─── Texto proporcionado ───

100
años han pasado y parece que nos contentamos con celebraciones líricas y
comparaciones anacrónicas. Pero la historia no sirve si no sacamos lecciones.
El 15
de febrero de 1919 los obreros organizados lograron la jornada laboral de 8
horas tras fuerte lucha. La medida beneficiaba a un reducido sector de los
trabajadores de entonces pero abría las puertas a los derechos de los demás.
Esos años, apenas las ciudades principales de la costa contaban con
proletariado industrial, en la mayor parte del país (incluso en Lima misma) las
luchas sociales más sonadas eran encabezadas por comuneros, artesanos y otros
trabajadores no asalariados. Al menos en las ciudades, se venían organizando
sindicatos bajo orientación anarquista o católica, los primeros asumieron la
lucha por las 8 horas aun cuando no todos eran asalariados.

─── Entradas extraídas ───

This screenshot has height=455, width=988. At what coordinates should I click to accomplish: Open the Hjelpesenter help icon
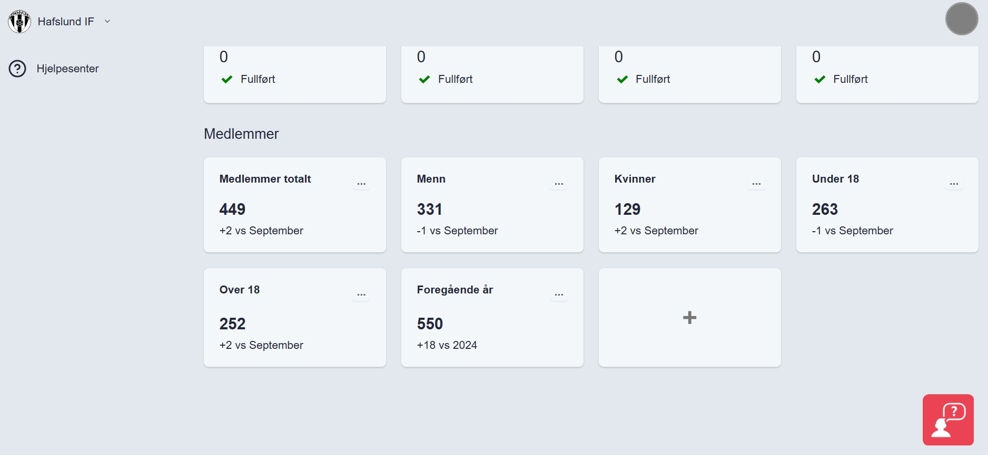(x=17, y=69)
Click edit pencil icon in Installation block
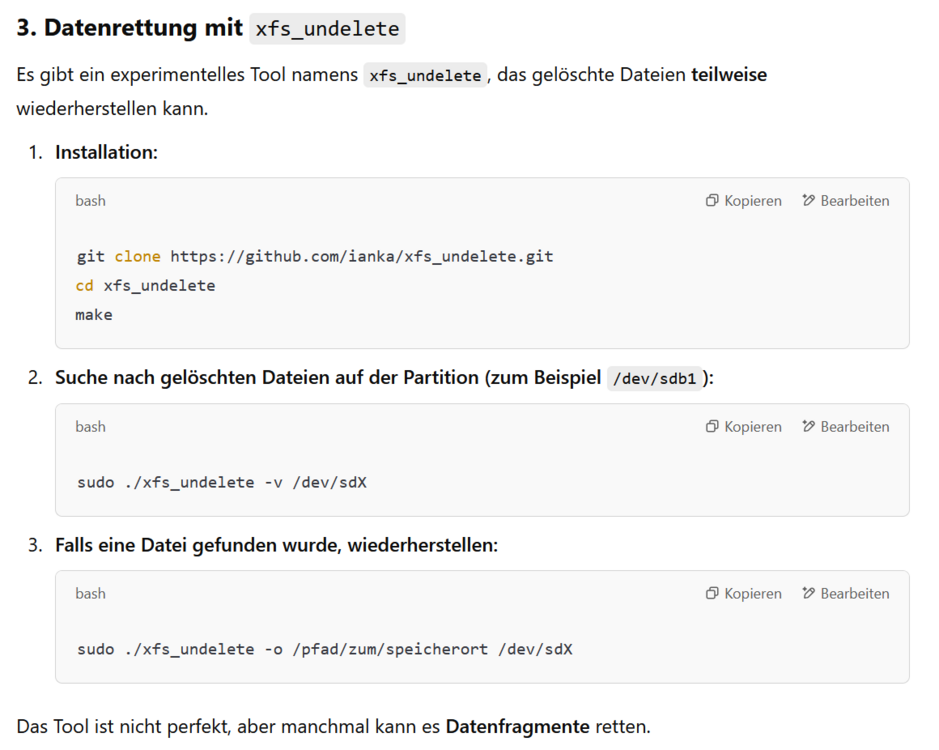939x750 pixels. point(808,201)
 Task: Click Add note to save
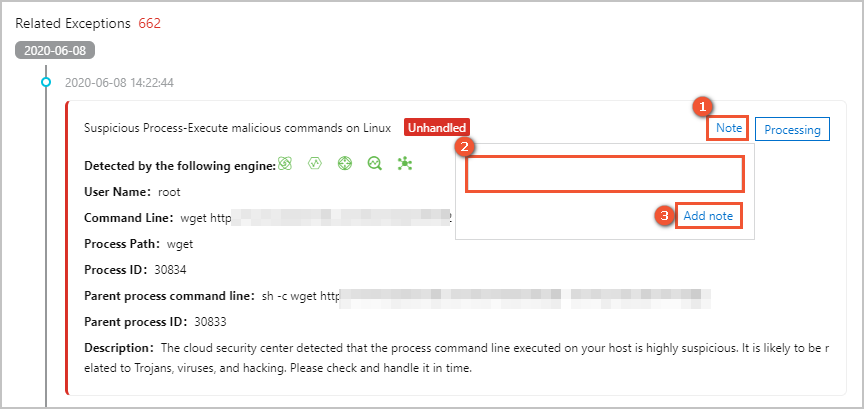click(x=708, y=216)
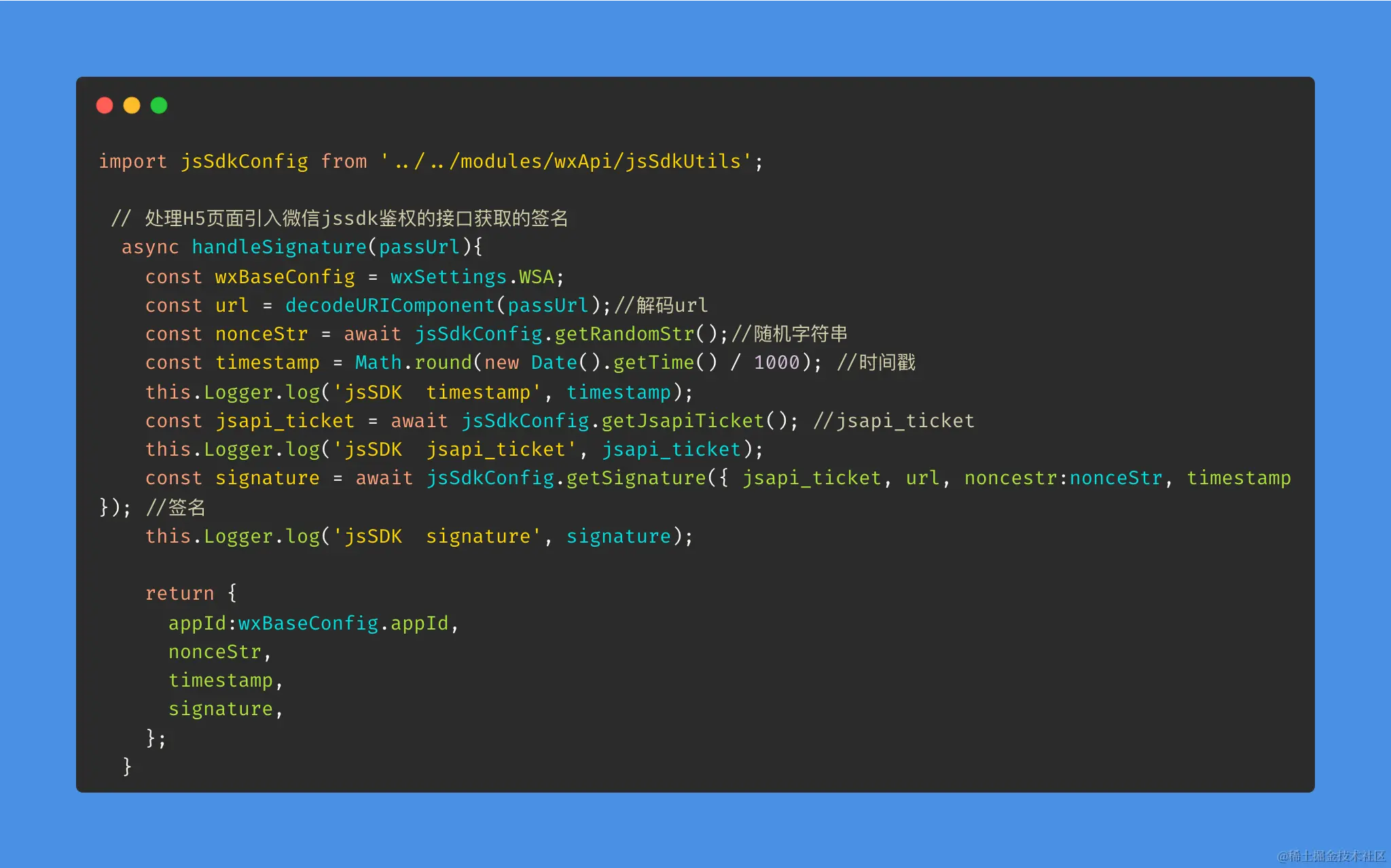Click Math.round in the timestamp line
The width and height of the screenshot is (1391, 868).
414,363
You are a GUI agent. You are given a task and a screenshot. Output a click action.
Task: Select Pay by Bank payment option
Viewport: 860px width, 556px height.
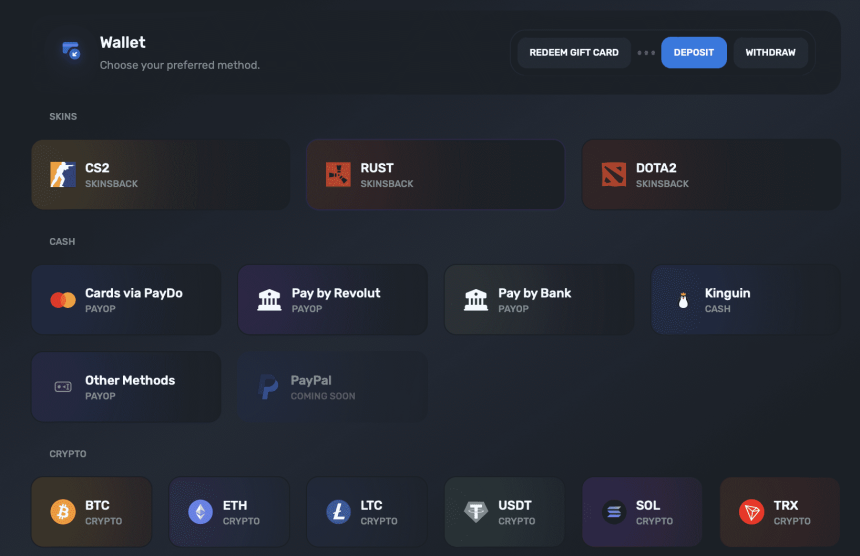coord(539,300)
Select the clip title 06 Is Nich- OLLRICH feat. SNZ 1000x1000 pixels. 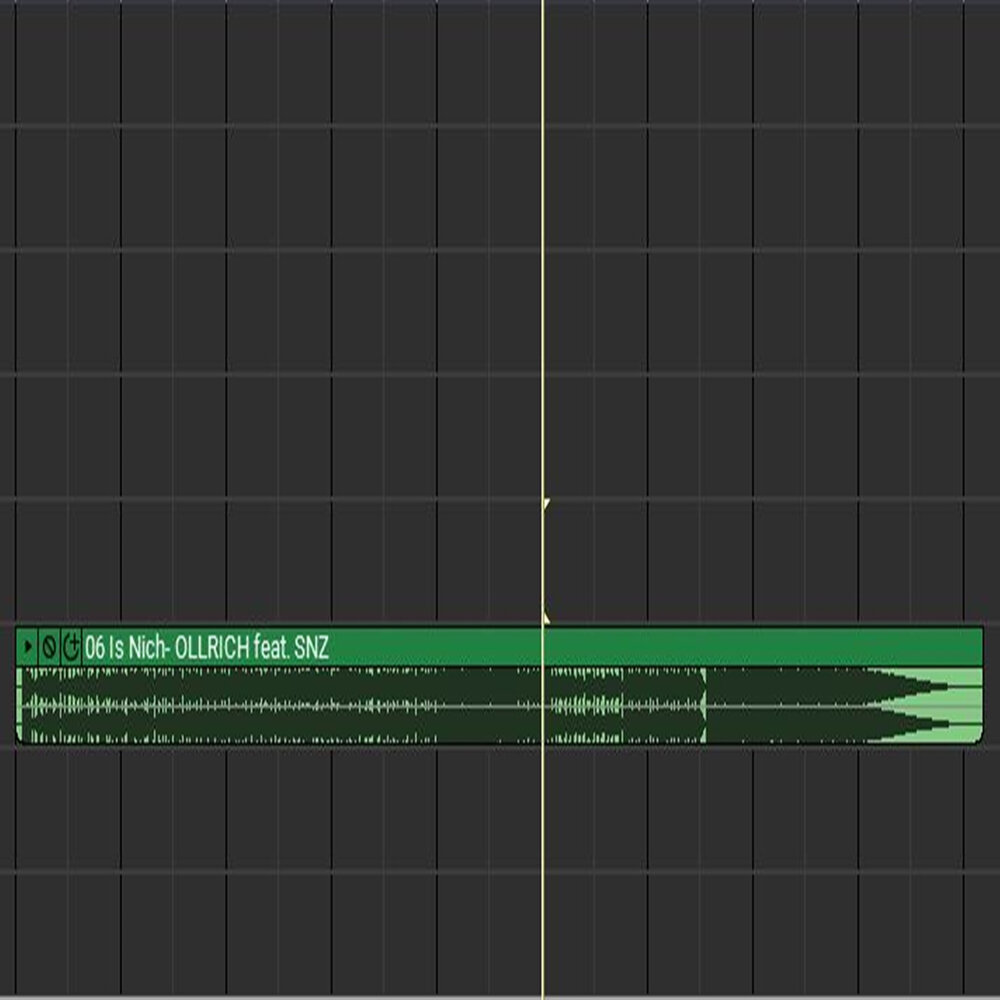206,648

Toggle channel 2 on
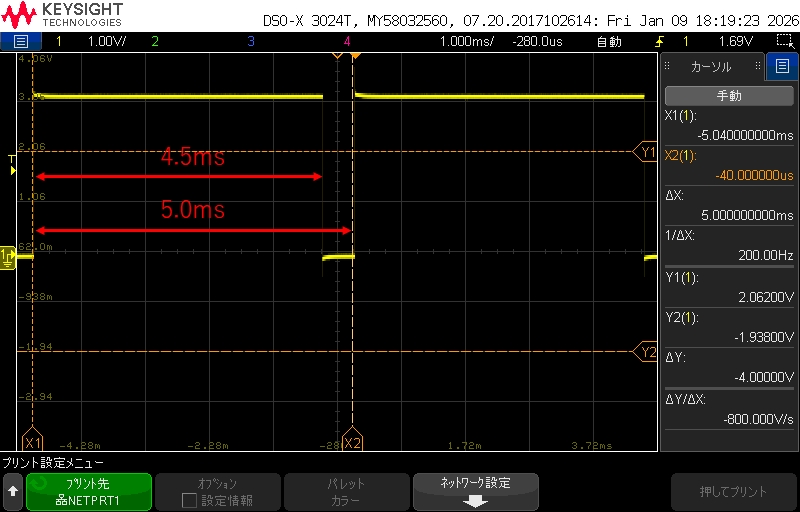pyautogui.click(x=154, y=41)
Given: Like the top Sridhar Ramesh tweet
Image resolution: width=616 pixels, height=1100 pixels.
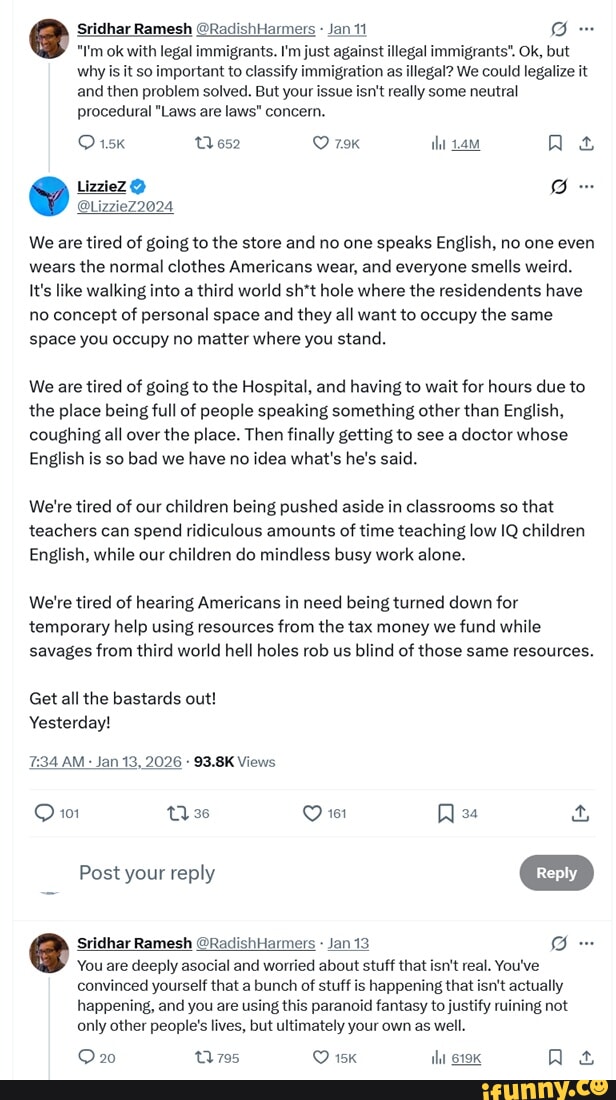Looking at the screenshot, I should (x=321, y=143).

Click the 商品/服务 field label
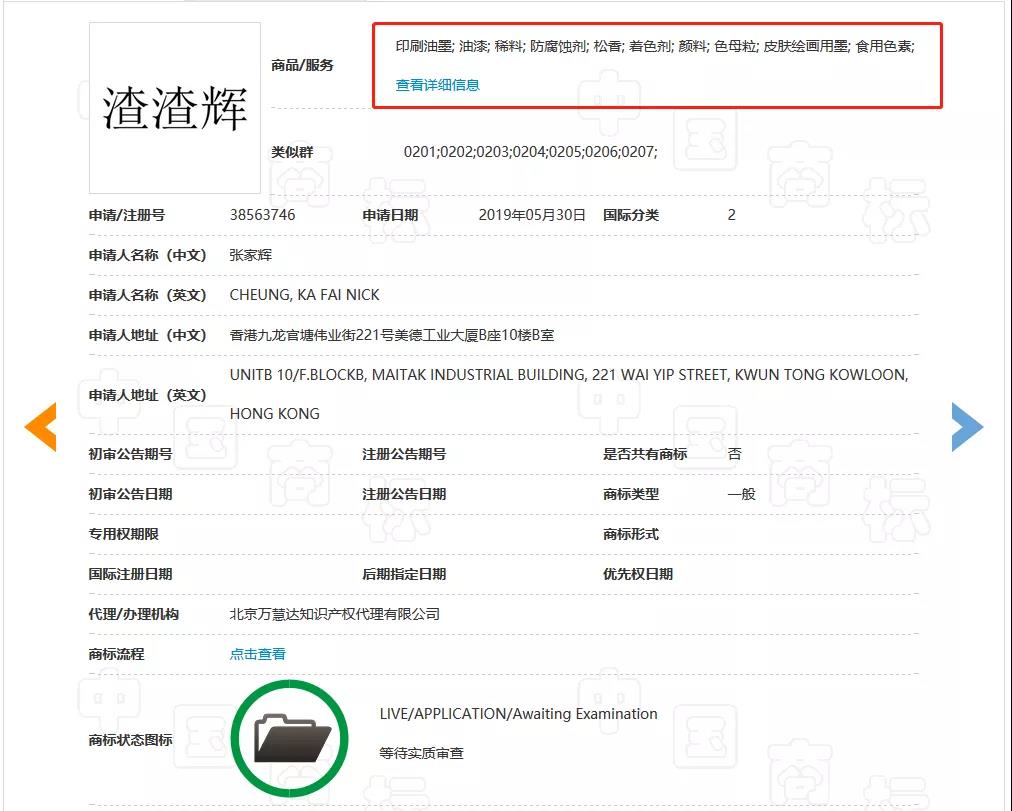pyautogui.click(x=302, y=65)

───

Tareas pendientes ▸
1. Según el texto proporcionado, ¿qué consiguieron los obreros organizados el 15 de febrero de 1919?
2. Transcribe literalmente el fragmento del texto proporcionado que va desde las palabras "Esos años, apenas" hasta las palabras "todos eran asalariados.", ambas incluidas.

Respuestas esperadas ▸
1. La jornada laboral de 8 horas.

2.
Esos años, apenas las ciudades principales de la costa contaban con
proletariado industrial, en la mayor parte del país (incluso en Lima misma) las
luchas sociales más sonadas eran encabezadas por comuneros, artesanos y otros
trabajadores no asalariados. Al menos en las ciudades, se venían organizando
sindicatos bajo orientación anarquista o católica, los primeros asumieron la
lucha por las 8 horas aun cuando no todos eran asalariados.